What stood out was the uniformity of responses- there was very little distinction between what service providers, advocacy groups and family representatives said concerning needed improvements to the Plan. In addition to density, reasoned arguments were made that:
- Administration of programs will consume disproportionate resources
- Higher levels of services are required for some residents; ‘integrated’ models are not one-size-fits-all and carefully designed safeguards for true integration are essential, not optional to satisfy a particular philosophy
- The CMS recommendations are impossible to achieve without a substantial increase in resources, particularly for the DSP’s who are at the heart of the actual services provided: lack of adequate compensation is the most vital issue, not uniformity with restrictive policies on choice for people with disabilities. This also includes family members who carry a huge burden well into advanced old age
- Support coordinators must be allowed to advocate for those they are assisting with services. The current STP does not allow this
- There is no clear and understandable process for “heightened scrutiny” and this allows subjective judgment to be a factor upon which some programs could be allowed
- The STP is filled with rules but there is little mention of accountability or how it encourages expansion of residential facilities
- Behavioral supports are almost impossible to obtain under today’s system of care especially for adults with I/DD living at a parent’s or guardian’s home. Several family members testified to this, yet the STP would encourage such situations like this to profligate, as clinically-centered congregate settings would not be funded
Getting back to density, serious questions were raised, some of them legal:
- Density restrictions may be unconstitutional as they target a specifically-defined population- there are no such rules for other groups such as the elderly or veterans. A national organization has been founded to confront CMS on this issue, with the purpose of establishing that these policies are discriminatory against the I/DD community and favor the wealthy
- Density restrictions pose a danger to proven clinical models that are successfully caring for groups of residents that require enhanced medical and behavioral services. While institutional settings are clearly flawed and demonstrably unnecessary, going to an individual-based system of care exclusively is economically and practically disadvantageous to expansion of community-based living- by ruling out all but a handful of options, people with I/DD and their families must serve rather than be served
- Several parents noted that “mini-institutions” can exist even in small-population group homes and called for an impact analysis of what the STP changes would look like. Some settings are transitional in nature: why can’t options be allowed for this? If the output is sensory integration in a natural setting and increased social opportunities within the community, should this still disallowed due to nonconformance with input (the STP)?

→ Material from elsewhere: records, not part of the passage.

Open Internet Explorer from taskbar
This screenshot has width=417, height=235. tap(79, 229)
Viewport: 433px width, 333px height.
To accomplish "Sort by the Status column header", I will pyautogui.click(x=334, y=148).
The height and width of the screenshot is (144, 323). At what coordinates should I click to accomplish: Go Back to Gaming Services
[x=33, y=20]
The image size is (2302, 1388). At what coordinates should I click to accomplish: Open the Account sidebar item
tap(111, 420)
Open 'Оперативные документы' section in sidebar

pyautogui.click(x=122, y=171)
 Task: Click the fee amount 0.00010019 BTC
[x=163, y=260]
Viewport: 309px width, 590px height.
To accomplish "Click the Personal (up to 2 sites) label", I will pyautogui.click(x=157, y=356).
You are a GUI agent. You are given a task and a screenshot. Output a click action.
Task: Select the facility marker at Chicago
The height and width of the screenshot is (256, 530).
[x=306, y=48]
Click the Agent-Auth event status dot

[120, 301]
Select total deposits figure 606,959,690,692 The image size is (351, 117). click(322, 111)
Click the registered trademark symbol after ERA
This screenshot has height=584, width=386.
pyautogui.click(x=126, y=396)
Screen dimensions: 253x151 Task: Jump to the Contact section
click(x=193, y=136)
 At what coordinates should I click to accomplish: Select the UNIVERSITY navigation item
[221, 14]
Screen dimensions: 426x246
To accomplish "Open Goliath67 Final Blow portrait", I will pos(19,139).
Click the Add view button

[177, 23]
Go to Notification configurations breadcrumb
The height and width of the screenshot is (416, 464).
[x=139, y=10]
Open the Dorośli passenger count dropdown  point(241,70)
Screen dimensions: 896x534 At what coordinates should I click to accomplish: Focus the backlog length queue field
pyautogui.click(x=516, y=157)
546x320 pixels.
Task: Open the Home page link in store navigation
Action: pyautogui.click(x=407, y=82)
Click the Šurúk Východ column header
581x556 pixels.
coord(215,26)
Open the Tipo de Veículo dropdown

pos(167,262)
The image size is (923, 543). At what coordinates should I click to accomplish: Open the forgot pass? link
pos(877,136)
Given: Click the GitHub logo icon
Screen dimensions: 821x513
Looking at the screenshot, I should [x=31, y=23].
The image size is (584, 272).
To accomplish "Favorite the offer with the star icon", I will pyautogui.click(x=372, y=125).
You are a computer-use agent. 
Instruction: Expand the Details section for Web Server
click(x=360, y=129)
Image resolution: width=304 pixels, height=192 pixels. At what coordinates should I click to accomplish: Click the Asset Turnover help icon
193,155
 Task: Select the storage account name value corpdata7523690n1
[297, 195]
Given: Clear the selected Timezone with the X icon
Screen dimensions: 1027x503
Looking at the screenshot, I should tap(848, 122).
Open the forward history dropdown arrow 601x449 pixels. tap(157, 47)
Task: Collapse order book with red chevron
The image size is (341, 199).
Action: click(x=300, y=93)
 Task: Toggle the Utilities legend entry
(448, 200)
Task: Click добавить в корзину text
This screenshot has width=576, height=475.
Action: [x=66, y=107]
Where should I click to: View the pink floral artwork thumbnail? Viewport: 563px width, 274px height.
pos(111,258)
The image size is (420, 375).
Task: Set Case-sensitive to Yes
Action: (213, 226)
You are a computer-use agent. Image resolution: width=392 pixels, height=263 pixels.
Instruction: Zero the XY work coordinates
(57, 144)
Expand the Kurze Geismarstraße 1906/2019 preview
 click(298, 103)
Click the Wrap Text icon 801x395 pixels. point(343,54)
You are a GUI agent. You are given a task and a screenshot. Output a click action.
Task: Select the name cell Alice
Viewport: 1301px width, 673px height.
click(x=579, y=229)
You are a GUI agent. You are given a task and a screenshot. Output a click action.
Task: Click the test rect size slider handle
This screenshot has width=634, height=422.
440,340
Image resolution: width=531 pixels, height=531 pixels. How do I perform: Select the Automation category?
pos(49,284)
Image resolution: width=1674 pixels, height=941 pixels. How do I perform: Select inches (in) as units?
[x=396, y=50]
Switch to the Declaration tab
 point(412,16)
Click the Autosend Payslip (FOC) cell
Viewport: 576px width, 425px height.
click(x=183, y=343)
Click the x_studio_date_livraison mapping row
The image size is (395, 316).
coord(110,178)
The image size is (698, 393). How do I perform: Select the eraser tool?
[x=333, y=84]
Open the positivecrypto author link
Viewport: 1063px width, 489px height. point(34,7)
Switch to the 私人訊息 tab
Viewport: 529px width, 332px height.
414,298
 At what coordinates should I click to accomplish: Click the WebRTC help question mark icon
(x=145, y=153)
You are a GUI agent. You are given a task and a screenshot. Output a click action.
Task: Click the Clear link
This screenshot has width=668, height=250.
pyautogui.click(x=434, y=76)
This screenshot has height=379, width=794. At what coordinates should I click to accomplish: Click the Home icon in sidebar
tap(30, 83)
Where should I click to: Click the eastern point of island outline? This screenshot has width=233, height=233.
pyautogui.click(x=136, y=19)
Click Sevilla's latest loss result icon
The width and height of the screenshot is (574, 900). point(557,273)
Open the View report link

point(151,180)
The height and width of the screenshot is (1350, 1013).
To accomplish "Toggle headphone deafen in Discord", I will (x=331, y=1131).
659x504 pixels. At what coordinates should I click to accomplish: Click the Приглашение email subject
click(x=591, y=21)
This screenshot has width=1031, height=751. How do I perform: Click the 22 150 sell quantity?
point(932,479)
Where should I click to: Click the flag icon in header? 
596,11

- NJSTP goes far beyond the intention of Olmstead and in this interpretation actually “…destroys the ability to integrate” and achieve a quality of life according to one speaker. “What happened to choice?” asked another whose daughter had been one of the first “Real Life Choices” participants
- The role of guardians is ignored, yet the great majority of intellectually challenged adults are totally or partially under a guardian’s supervision. At a recent conference, when a high level CMS representative was asked about input from guardians, the reply was that there had been none- there is no active advocacy organization nationally that represents guardians in the I/DD community.
DDD was represented by a large segment of staff but the meeting was a listening session only. The Division provided a respectful and pleasant environment for the hearing and interacted extensively with the meeting participants when the event ended. Everyone was given an opportunity to speak.
The NJ I/DD community is fortunate to be represented by a large number of well-informed and highly-motivated advocates. The result and evidence of this activism will be seen as CMS responds to NJSTP’s revisions over the next few months. It was clear that the advocates’ energies will be focused at a higher level if reasonable changes are not realized. This issue will not go away: these advocates live their lives with realities that do not go away. The consequences are far too important.